** Data for analysis follows **
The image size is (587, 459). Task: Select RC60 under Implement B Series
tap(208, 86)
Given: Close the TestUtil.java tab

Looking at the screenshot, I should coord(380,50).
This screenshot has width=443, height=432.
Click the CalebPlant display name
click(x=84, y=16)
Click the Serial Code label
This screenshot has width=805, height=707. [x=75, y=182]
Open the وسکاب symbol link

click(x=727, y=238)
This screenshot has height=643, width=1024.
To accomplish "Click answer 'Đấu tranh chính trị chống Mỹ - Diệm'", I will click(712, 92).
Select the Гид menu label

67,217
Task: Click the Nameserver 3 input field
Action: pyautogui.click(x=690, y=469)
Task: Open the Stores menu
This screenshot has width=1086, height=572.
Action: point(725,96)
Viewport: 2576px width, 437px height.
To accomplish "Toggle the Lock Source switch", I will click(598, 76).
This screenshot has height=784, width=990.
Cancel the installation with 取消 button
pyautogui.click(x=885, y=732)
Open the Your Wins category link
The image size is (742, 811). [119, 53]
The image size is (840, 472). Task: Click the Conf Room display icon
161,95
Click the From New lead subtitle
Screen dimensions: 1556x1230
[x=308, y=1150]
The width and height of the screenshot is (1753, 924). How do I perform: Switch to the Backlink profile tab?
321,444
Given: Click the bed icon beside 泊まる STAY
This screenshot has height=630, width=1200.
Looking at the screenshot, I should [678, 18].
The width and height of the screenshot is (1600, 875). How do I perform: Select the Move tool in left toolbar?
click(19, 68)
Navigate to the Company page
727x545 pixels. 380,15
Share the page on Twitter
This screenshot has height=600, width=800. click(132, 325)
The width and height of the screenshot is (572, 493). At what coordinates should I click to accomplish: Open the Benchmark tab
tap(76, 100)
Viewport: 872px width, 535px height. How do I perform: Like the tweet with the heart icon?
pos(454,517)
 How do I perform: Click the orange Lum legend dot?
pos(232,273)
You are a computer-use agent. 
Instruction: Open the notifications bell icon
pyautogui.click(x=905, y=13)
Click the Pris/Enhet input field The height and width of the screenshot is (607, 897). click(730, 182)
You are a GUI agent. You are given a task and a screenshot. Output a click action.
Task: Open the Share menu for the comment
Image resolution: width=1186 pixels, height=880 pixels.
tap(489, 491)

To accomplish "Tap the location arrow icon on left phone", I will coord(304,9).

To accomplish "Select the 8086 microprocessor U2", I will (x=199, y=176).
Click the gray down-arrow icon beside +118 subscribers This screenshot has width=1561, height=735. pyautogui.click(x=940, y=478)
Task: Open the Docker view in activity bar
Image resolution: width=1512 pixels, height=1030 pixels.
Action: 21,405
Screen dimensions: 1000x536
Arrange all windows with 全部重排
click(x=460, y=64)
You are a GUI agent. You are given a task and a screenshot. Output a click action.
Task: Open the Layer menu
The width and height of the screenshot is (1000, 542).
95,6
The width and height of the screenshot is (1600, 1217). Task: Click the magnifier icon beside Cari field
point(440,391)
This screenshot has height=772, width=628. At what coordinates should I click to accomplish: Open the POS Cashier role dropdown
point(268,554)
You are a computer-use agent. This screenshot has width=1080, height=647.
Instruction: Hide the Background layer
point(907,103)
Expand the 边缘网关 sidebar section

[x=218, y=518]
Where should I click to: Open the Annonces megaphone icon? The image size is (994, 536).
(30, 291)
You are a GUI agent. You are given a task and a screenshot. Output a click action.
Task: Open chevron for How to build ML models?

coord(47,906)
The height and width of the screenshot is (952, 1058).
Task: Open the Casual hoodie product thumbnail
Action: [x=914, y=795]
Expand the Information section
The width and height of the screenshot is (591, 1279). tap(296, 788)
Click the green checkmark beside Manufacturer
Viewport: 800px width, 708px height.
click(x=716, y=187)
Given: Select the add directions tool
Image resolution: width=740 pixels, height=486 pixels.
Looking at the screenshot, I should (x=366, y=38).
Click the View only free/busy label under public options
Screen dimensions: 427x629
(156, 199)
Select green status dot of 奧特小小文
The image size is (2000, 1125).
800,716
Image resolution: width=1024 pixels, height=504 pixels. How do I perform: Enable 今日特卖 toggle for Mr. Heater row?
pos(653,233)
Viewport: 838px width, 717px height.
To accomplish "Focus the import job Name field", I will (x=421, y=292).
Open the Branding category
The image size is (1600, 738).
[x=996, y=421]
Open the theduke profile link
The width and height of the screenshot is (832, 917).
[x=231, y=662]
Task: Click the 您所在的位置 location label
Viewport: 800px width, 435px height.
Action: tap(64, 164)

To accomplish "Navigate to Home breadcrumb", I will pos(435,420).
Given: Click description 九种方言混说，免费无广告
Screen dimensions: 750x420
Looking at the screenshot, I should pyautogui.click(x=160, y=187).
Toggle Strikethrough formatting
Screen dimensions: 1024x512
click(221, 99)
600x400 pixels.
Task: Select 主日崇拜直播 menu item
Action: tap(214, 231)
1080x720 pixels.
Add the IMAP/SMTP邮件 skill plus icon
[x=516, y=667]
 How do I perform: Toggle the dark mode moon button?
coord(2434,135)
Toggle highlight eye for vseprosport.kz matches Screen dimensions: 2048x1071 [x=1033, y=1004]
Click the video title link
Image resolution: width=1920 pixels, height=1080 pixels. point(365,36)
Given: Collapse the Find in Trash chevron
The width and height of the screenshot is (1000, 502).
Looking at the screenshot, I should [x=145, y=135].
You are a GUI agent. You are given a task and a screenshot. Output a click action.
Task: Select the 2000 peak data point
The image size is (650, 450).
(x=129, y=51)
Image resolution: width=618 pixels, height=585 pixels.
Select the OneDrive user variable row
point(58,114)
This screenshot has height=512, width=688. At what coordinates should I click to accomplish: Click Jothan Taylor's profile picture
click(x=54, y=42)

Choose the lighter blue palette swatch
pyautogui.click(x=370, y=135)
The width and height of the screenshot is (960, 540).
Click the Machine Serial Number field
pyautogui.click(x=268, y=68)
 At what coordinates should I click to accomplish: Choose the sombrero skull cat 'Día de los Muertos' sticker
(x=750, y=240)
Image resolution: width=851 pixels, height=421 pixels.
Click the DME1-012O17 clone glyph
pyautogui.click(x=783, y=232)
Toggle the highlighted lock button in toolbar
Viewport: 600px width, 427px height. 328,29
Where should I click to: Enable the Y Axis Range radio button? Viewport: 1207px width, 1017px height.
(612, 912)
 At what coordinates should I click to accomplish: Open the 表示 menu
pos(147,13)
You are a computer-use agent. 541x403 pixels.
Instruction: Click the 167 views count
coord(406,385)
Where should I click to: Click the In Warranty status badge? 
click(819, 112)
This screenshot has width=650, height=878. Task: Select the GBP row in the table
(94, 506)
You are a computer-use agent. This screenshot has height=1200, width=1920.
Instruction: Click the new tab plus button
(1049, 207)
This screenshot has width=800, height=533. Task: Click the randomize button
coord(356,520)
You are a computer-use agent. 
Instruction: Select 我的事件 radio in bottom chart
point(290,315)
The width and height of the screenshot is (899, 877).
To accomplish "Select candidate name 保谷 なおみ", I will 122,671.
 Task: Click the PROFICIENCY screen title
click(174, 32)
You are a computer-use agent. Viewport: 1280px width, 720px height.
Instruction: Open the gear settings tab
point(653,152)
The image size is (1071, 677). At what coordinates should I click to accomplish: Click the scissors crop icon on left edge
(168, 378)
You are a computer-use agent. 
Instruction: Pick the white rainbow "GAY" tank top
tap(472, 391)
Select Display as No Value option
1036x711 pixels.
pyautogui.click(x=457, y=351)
** End of Data for analysis **
◆ What to produce
Note down each line above where the word "arrow" occurs.

◆ Exercise result
To accomplish "Tap the location arrow icon on left phone", I will coord(304,9).
Click the gray down-arrow icon beside +118 subscribers This screenshot has width=1561, height=735. pyautogui.click(x=940, y=478)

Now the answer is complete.